Materials provided -
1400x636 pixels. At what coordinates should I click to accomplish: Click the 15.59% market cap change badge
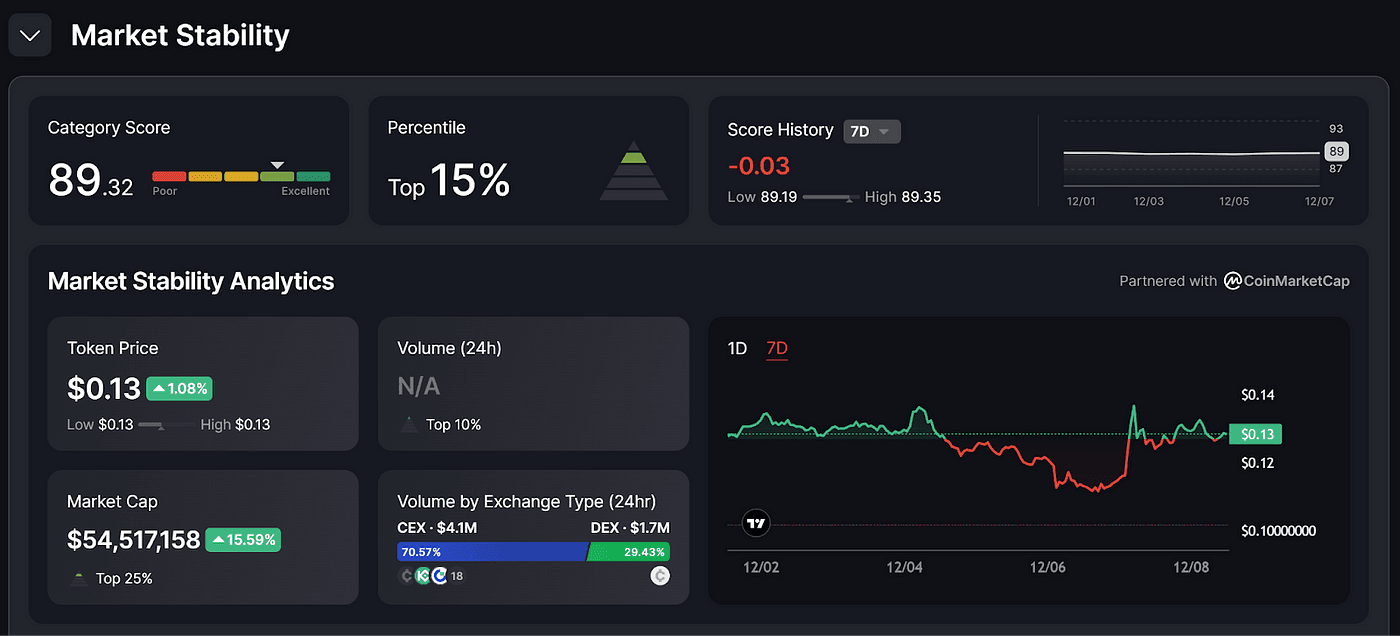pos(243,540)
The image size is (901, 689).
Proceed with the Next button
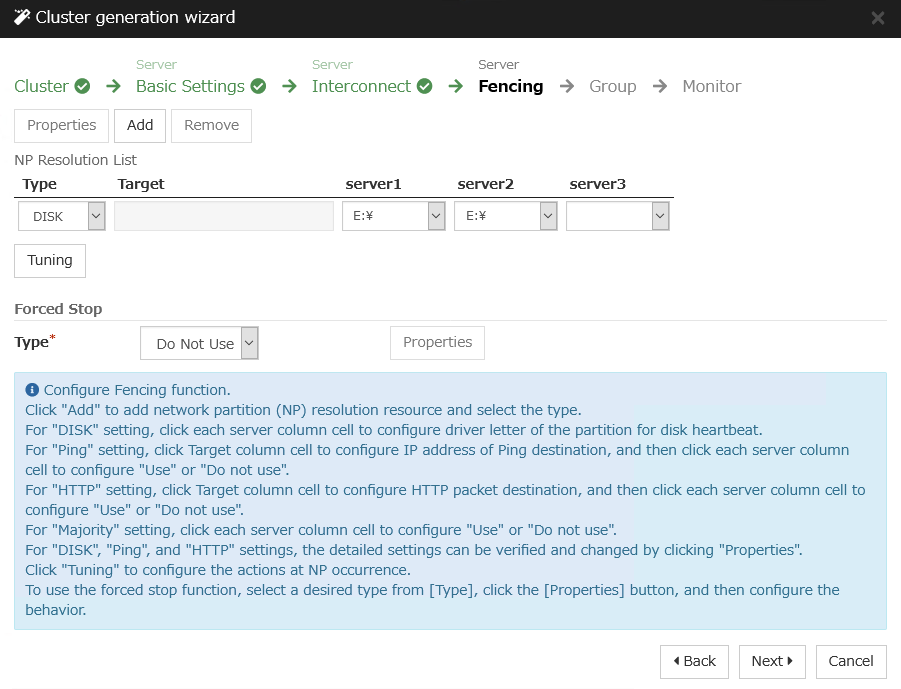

==

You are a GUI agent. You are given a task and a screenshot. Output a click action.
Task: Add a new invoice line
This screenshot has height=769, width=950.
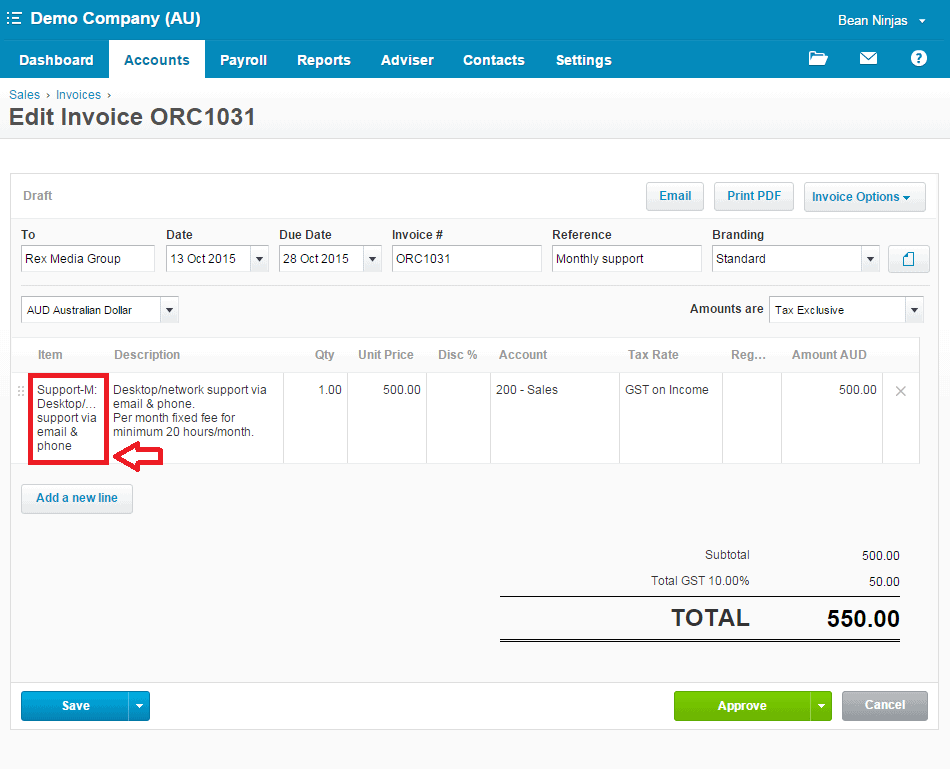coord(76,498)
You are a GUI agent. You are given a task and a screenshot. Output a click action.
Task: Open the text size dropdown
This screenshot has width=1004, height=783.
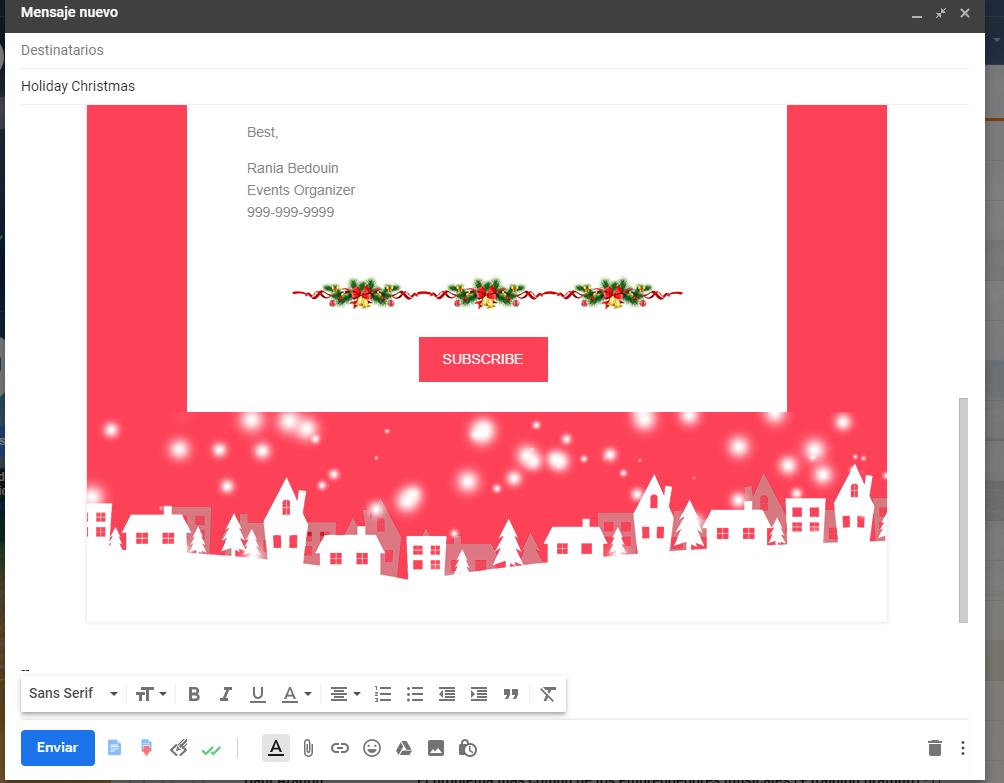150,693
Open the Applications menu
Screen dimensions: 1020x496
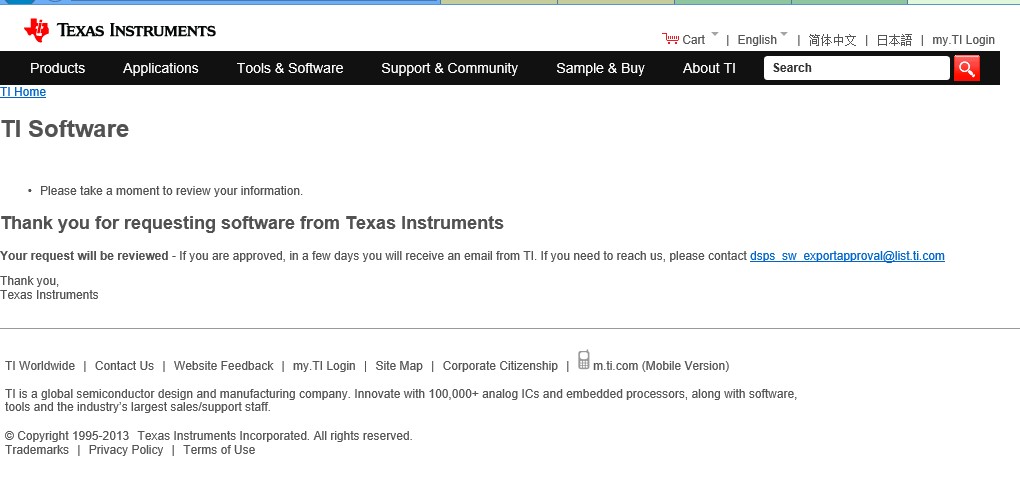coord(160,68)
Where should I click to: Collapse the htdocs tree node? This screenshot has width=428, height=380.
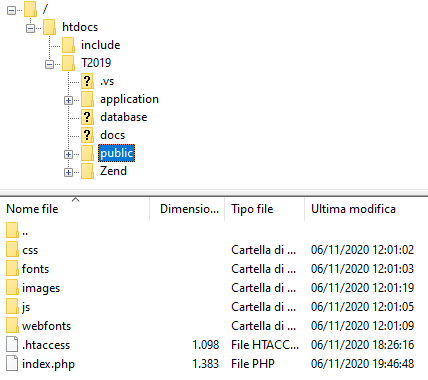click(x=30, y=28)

Task objective -
Output exactly the lines above, from the line with "1400x636 pixels. At" to the line with "Proceed with the Next button", both included; skip the pictures.

Exercise answer -
1400x636 pixels. At what coordinates should I click to accomplish: Click the 15.59% market cap change badge
pos(243,540)
The image size is (901, 689).
Proceed with the Next button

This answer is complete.